May 12, 2011, Kitchener, Ontario
Posted by: Robert Deutschmann, Personal Injury Lawyer
A response to the proposed changes to the definition of Catastrophic Impairment under the Statutory Accident Benefit schedule from the Ontario Trial Lawyers Association (OTLA):
The Government of Ontario is considering drastic changes to the definition of Catastrophic Impairment under the standard auto insurance policy.
What is Catastrophic Impairment?
When someone is seriously injured in a car crash, the level of no-fault benefits they receive is governed by the definition of "Catastrophic Impairment" set out in the standard auto insurance policy. Essentially, if a person has a Catastrophic Impairment, they are entitled to claim certain "reasonable and necessary" benefits for treatment and care from their own insurance company. For the past 15 years, the ability of these seriously injured victims to obtain treatment and care has been unchanged.
Now, that level of care that Ontarians have learned to expect from their auto insurance coverage will change if the recommendations from a medical panel are implemented. The changes being considered will make it much more difficult for seriously injured accident victims to be able to access the care and treatment they desperately require. Therefore, the Government must be encouraged to not make these drastic changes until more work is done, for the following reasons –
1) The bar is being set too high - the medical panel assumed that to be considered "Catastrophic", you have to have an injury that is essentially the same as being wheelchair bound. This will prevent many seriously injured accident victims from being able to get necessary treatment and care.
a.
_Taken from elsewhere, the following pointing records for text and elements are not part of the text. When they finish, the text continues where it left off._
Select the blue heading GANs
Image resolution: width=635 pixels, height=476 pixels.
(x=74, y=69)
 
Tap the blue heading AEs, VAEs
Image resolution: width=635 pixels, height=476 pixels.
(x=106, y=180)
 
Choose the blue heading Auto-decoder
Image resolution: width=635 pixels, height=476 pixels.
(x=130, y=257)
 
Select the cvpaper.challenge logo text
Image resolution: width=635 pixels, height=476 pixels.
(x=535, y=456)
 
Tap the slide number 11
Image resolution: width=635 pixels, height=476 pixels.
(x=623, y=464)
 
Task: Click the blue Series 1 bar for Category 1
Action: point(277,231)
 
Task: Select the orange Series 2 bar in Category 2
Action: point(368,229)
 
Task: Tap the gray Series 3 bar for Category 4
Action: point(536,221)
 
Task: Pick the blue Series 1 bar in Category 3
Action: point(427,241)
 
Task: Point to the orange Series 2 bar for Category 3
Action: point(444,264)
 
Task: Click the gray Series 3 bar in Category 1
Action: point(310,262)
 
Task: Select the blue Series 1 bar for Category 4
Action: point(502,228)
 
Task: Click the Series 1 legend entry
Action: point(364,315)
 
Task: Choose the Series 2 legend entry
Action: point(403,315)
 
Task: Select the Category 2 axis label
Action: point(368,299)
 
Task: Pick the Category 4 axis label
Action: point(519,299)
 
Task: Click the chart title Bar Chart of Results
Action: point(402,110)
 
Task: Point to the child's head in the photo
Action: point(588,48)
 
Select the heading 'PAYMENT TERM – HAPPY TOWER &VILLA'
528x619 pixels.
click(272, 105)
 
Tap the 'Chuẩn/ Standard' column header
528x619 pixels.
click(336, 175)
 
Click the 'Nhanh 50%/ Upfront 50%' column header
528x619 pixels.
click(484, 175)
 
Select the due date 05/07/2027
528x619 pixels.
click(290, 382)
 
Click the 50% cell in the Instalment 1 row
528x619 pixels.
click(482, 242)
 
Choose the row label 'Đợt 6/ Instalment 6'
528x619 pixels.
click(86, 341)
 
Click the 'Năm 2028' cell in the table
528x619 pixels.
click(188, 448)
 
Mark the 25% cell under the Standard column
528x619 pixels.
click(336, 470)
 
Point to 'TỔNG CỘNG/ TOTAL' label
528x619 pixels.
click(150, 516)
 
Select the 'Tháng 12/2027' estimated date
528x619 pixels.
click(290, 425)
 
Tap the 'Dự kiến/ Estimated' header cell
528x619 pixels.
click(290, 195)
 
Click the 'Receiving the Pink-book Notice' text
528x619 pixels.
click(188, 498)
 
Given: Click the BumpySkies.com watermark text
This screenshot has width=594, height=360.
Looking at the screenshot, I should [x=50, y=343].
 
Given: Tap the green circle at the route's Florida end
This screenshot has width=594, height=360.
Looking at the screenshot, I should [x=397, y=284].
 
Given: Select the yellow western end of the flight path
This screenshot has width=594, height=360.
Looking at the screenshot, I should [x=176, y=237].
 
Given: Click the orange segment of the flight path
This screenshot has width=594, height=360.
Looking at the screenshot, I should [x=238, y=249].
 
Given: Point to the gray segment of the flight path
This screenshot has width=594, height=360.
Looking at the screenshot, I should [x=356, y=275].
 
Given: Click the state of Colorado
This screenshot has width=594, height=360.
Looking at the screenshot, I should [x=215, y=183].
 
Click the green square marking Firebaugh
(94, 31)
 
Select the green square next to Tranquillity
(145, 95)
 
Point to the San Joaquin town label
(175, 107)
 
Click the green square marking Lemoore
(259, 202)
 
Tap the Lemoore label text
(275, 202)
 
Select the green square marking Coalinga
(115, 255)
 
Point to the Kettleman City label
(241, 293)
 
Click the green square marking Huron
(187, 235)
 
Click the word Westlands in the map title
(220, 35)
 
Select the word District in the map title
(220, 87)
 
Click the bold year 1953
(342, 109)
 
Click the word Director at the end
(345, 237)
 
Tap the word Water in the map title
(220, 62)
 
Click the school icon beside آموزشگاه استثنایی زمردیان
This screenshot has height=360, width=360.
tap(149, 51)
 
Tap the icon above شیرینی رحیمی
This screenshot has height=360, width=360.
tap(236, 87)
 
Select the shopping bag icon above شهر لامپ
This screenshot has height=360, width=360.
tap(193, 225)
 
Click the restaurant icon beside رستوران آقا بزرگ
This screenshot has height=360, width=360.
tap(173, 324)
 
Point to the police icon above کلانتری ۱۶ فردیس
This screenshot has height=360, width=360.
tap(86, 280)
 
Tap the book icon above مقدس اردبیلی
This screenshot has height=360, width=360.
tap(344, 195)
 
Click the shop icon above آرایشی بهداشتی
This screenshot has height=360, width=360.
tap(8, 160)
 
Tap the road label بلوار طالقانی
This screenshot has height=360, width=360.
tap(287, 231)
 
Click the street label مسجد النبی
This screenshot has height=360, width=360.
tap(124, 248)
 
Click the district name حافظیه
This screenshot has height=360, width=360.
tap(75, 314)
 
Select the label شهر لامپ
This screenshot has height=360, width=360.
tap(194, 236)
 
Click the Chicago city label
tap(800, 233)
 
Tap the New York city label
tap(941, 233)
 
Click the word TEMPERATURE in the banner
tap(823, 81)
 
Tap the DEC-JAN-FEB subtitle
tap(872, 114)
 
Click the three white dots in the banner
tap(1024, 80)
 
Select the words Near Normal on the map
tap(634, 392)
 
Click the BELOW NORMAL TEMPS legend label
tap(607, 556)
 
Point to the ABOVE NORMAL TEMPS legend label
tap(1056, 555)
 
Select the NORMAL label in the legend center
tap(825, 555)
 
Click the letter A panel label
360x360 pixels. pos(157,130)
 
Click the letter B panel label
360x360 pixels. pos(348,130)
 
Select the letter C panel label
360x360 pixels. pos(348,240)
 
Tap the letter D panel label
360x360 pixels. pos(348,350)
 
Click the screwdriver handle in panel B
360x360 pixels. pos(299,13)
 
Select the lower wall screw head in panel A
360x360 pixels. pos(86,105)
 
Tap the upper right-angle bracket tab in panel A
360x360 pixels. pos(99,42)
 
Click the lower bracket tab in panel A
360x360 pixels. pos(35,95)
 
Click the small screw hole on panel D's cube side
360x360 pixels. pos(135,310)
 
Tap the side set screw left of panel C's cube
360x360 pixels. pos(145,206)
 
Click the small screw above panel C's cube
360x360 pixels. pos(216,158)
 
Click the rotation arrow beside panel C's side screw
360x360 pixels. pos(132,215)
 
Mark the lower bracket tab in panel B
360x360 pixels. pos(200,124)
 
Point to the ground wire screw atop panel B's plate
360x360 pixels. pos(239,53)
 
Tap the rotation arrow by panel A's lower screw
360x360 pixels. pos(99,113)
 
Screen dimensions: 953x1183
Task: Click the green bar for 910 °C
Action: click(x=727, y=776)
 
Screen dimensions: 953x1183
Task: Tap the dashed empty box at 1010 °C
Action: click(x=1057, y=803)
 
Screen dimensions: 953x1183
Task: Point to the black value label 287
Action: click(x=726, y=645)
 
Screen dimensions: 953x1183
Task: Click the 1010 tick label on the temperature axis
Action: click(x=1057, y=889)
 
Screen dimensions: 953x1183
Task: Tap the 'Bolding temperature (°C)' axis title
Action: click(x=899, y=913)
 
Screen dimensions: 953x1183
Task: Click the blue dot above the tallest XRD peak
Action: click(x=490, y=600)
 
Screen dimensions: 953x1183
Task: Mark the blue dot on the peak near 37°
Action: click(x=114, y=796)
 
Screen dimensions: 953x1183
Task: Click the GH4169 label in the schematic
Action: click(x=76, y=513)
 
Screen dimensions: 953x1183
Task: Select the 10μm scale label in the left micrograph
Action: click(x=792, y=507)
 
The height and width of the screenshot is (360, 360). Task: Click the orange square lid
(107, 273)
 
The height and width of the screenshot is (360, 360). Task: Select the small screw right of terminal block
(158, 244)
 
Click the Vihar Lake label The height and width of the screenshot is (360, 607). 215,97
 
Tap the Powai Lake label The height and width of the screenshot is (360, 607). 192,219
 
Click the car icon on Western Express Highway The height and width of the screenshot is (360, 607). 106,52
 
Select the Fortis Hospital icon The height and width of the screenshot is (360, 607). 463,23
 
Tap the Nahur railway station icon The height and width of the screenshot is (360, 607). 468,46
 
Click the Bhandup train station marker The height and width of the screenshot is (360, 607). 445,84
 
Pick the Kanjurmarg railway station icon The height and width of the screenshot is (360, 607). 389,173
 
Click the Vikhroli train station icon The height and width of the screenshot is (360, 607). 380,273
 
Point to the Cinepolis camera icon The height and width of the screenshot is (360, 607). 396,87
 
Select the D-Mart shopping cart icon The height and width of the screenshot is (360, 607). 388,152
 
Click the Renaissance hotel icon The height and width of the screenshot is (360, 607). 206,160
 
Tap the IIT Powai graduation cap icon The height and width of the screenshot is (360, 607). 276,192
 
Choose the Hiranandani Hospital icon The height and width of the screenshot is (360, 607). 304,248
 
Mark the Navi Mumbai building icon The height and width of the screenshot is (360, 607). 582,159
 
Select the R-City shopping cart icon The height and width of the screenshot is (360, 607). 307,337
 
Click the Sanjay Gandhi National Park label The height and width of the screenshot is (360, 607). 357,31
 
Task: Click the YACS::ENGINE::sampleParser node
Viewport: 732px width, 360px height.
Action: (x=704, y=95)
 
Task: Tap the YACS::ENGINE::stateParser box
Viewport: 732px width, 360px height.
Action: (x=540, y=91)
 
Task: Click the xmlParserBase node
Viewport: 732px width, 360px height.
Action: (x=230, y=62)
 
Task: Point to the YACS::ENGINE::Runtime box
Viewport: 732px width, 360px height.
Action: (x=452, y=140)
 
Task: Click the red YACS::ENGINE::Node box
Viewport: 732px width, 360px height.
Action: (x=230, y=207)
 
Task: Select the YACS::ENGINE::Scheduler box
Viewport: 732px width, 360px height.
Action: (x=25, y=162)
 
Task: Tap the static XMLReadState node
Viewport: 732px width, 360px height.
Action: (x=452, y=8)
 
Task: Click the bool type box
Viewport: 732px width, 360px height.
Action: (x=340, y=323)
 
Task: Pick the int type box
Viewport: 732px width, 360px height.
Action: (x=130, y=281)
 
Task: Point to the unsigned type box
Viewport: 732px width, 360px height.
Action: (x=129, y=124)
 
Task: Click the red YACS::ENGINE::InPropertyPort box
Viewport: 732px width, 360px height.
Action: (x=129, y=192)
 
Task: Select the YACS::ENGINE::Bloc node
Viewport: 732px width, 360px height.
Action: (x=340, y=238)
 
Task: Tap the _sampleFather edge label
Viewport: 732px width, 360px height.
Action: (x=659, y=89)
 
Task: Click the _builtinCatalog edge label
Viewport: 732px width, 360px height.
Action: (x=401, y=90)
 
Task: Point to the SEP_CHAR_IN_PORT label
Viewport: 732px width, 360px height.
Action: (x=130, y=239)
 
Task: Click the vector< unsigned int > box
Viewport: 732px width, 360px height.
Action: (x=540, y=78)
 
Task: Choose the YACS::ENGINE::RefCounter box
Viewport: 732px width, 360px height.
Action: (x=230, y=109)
People with severe brain injuries who are only able to work at a reduced capacity, who can do less than ½ of their usual social and leisure activities, and who have intolerable family disruption many times a week would NOT be considered catastrophic.
b. People with legitimate psychiatric disorders who have serious symptoms (e.g., suicidal ideation, severe obsessional rituals) OR any serious impairment in social, occupational, or school functioning (e.g., no friends, unable to keep a job) would NOT be considered catastrophic
c. People with serious physical and psychological impairments will not be able to have a physician consider whether this combination of problems will render them catastrophic. They can only consider EITHER the physical, OR the psychological impairments, but not both together.
2) The Medical Panel’s work is not complete. This Panel, made up of a few members of the medical community and given limited resources and rushed timelines, is recommending, and the Government is now considering, drastic changes even though the panel has expressly acknowledged that their work is not yet done! They recommend that further study must be done to deal with injuries to children. They recommend that further study must be done to deal
with combining physical and psychological impairments. They have not yet decided how to deal with people who may be catastrophic on an interim basis. How can changes be made when these issues are still up in the air? And what is the hurry? What purpose would be served by introducing such dramatic and revolutionary changes when the panel recognizes more research is to be done?
3) We have 15 years of experience with the current definition of Catastrophic Impairment. The Government is considering adding 4 new, complicated tests, and eliminating the one that is the most simple and the easiest to use (the Glasgow Coma Scale). They are considering adding a requirement that people MUST be accepted into an inpatient hospital rehabilitation program, when there are very limited beds available. All of this will throw our system into disarray, and create even more disputes and more costly litigation. And it is totally unnecessary!
4) The definition of catastrophic impairment is not a medical decision. It is a policy decision based on three considerations: fairness to the most seriously injured people in the Province; affordable premiums for the motoring public; and reasonable profits for insurers. Benefits for all non-catastrophic victims were drastically cut in September of 2010. As a result, auto insurers in Ontario are poised to make, and some have already started to report, substantial profits. There is no upward pressure on premiums. If any changes are going to be made to the definition of catastrophic impairment, those changes should make it easier for seriously injured accident victims to access reasonable and necessary treatment and care, instead of forcing these victims to suffer with the substantially reduced benefits introduced in 2010. It is the only fair thing to do.
5) The Government is considering changes that are clearly discriminatory. People with serious psychiatric disorders are being treated unfairly, as second class citizens. People who live in parts of Ontario with limited rehabilitation hospitals are being treated unfairly. People with chronic pain, a disorder recognized by the medical community and the Supreme Court of Canada as being both legitimate and potentially very disabling, are being treated unfairly. How can our Government consider discriminating against these groups of disadvantaged victims?
Changes to the definition of catastrophic impairment should be made.
Those changes should make it easier for seriously injured accident victims to get the care and treatment they need.
The changes should make the system simpler and easier to navigate.
The changes should be fair to all categories of injured victims.
And the changes should be made based on full and complete research and studies.
The Government is planning to do exactly the opposite.